REPUBLIKA.CO.ID, GAZA -- Sekjen PBB Ban Ki-moon mengunjungi Gaza untuk memberikan dorongan dalam upaya rekonstruksi internasional setelah invasi yang dilakukan Israel k jalur Gaza. Israel juga telah mengizinkan pengiriman pertama bahan konstruksi untuk memasuki jalur pantai, sejak pertempuran berakhir Agustus lalu.
Kunjungan Ban Ki-moon seiring datangnya bahan bangunan yang telah lama ditunggu-tunggu, memberi warga Gaza secercah harapan. Sebelumnya perang 50 hari di Gaza telah meratakan seluruh daerah pemukiman dan membuat puluhan ribu orang kehilangan tempat tinggalnya.
"Saya di sini dengan hati yang sangat berat," kata Ban pada wartawan setelah tur keliling reruntuhan.
Serangan brutal Israel ke wilayah Gaza ini telah menewaskan lebih dari 2100 orang Palestina, sebagian besar merupakan warga sipil. Sementara di pihak Israel hanya 72 orang yang meregang nyawa sia-sia, mereka mayoritas serdadu Israel.

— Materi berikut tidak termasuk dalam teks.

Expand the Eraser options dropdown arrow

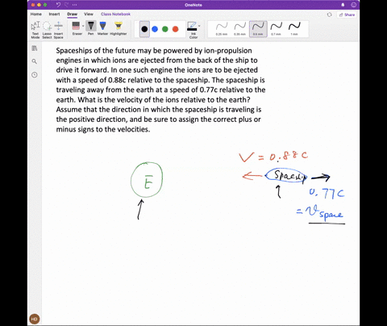point(83,26)
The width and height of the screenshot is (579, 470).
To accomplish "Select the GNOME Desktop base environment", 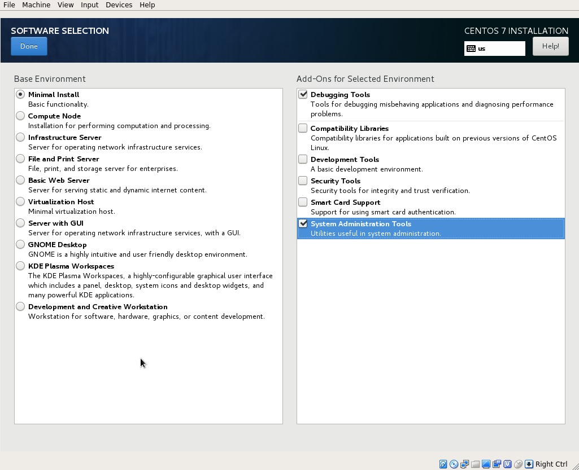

Ban mengatakan, kerusakan yang terjadi di Gaza ini ternyata jauh lebih serius dari apa yang disaksikan di Palestina pada 2009. Ban meminta agar para pejabat Israel dan Palestina bisa segera mengatasi konflik berkepanjangan ini.
Dua bulan setelah perang berakhir pembatasan barang masuk ke Palestina masih terjadi di beberapa tempat. Tapi Israel telah menyetujui sistem monitoring oleh PBB, yang memungkinkan masuknya bahan bangunan. Sementara masyarakat internasional telah menjanjikan bantuan senilai 2,7 miliar dolar untuk rekonstruksi Gaza.
Sebagai tanda tumbuhnya dukungan internasional untuk rakyat Palestina, Ban bertemu dengan para menteri dari pemerintah persatuan Palestina yang baru. Israel sebelumnya telah mengecam pemerintah persatuan Palestina, namun negara Barat mengisyaratkan kesediaan mereka bekerja sama.
Ban juga mengunjungi masyarakat Israel di wilayah selatan yang terkena imbas Perang Gaza. Ban sempat menghibur sebuah keluarga, di mana anaknya berusia 4 tahun tewas akibat perang. Militer juga mengajak Ban tur ke salah satu terwongan di bawah tanah yang dibangun Hamas.
"Saya sangat terkejut dan khawatir dengan terowongan bawah tanah. Harusnya tak ada yang hidup di bawah ancaman atau ketakutan akan roket atau terowongan bawah tanah," katanya.